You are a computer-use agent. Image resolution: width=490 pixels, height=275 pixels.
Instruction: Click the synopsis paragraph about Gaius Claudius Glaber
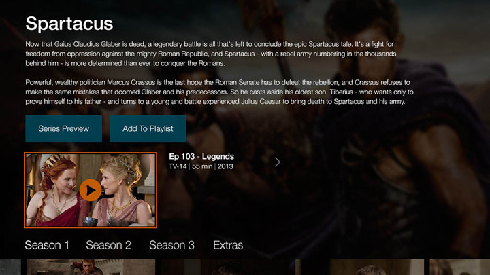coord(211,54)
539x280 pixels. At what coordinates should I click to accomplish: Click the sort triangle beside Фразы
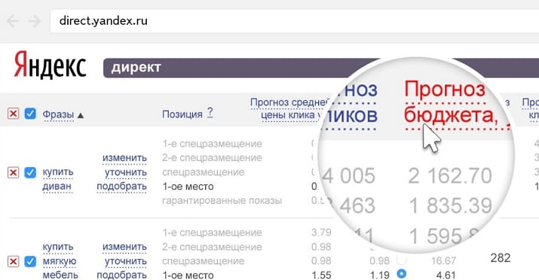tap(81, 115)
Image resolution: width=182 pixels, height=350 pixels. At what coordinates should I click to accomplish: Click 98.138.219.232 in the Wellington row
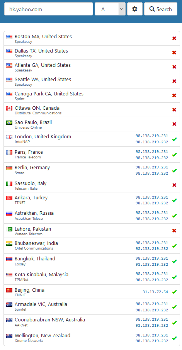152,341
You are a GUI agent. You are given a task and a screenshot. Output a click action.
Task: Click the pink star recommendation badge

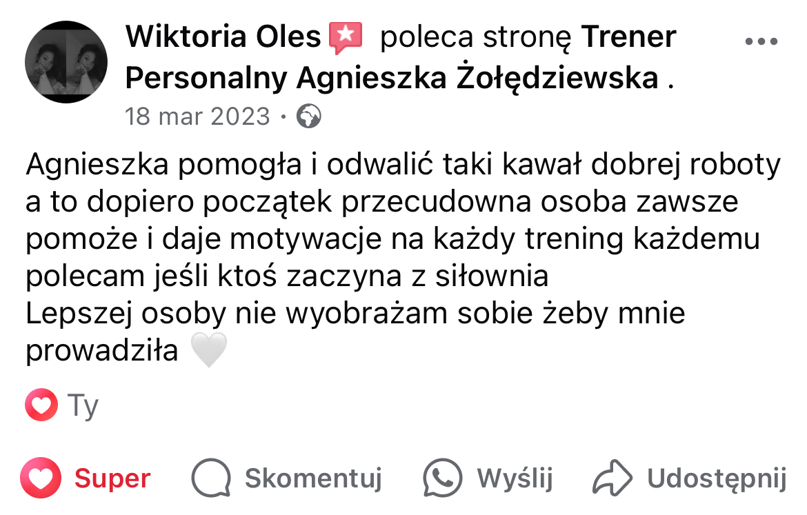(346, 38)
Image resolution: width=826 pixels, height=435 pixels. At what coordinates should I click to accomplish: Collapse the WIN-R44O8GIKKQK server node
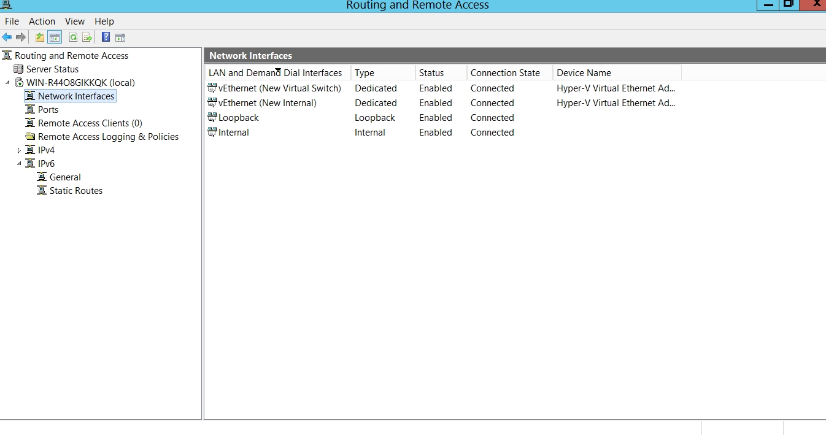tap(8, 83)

────

■ **Exercise**: Output the records above in their entirety and exactly, leaving out all images.

■ **Solution to this problem**:
You are a computer-use agent. Image resolution: width=490 pixels, height=275 pixels.
Instruction: Click the synopsis paragraph about Gaius Claudius Glaber
coord(211,54)
539x280 pixels. At what coordinates should I click to accomplish: Click the sort triangle beside Фразы
tap(81, 115)
Image resolution: width=182 pixels, height=350 pixels. At what coordinates should I click to accomplish: Click 98.138.219.232 in the Wellington row
152,341
You are a GUI agent. You are given a task and a screenshot. Output a click action.
Task: Click the pink star recommendation badge

(346, 38)
Image resolution: width=826 pixels, height=435 pixels. At what coordinates should I click to accomplish: Collapse the WIN-R44O8GIKKQK server node
tap(8, 83)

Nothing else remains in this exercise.